***** Material provided *****

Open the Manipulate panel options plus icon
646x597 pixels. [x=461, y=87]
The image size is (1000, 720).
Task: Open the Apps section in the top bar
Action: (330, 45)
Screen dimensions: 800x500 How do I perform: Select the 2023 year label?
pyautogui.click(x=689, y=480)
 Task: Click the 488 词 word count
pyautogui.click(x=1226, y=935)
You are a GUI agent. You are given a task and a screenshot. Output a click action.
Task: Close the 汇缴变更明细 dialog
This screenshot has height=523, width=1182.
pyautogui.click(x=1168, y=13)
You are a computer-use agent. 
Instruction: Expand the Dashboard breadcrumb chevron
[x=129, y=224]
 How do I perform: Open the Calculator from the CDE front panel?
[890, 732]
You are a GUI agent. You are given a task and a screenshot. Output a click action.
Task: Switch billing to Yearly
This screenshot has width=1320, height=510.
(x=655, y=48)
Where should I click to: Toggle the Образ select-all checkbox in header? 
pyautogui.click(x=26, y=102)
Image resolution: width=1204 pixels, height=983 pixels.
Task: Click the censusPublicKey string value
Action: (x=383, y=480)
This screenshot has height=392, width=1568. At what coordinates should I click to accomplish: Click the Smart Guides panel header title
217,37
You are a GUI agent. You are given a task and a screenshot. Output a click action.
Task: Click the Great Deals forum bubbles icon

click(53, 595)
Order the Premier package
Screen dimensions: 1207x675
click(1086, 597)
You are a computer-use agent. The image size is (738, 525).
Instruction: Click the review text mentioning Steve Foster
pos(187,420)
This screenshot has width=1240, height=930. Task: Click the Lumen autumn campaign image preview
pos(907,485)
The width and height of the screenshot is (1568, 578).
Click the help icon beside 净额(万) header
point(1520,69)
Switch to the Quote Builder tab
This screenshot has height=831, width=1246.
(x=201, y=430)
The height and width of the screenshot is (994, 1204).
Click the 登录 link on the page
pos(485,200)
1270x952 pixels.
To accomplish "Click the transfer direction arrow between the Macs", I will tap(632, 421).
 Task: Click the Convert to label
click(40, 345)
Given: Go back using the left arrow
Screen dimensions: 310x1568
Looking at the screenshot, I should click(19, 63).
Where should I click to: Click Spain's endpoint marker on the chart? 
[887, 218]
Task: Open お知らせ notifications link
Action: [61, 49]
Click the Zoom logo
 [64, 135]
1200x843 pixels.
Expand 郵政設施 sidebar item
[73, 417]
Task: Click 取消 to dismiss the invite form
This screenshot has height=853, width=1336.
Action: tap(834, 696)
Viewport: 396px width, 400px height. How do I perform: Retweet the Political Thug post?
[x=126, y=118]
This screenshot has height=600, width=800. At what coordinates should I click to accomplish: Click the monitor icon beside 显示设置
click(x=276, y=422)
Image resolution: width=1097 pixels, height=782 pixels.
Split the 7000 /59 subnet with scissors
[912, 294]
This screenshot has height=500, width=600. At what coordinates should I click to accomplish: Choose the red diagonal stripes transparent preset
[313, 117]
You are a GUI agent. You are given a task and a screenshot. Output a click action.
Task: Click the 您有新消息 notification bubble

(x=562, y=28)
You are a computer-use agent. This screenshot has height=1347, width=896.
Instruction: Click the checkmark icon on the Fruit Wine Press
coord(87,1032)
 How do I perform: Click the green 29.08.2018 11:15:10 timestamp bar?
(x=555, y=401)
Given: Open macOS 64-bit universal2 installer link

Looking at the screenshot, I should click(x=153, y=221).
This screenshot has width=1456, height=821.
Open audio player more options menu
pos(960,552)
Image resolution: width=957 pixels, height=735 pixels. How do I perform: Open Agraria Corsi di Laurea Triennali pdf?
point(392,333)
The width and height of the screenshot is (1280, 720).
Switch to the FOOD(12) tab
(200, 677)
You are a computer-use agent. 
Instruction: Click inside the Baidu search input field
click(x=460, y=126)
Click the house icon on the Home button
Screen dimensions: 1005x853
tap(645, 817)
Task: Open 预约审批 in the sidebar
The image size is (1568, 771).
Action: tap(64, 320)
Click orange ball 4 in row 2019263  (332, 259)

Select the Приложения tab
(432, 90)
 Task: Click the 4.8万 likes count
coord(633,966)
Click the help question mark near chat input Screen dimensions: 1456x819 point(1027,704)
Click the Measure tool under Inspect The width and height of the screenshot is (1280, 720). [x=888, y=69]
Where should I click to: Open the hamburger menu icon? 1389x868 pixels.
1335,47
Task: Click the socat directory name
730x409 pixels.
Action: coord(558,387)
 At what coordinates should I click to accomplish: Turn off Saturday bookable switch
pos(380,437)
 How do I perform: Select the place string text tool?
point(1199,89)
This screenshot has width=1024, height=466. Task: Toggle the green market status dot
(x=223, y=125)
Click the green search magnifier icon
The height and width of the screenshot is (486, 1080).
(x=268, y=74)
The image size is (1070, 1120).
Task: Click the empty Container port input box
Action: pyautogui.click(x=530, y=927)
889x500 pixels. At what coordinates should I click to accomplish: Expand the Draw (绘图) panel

*****

### Exercise brief
Copy out each line of the data that holds the string "arrow".

### Your solution
To accomplish "Click the transfer direction arrow between the Macs", I will tap(632, 421).
Given: Go back using the left arrow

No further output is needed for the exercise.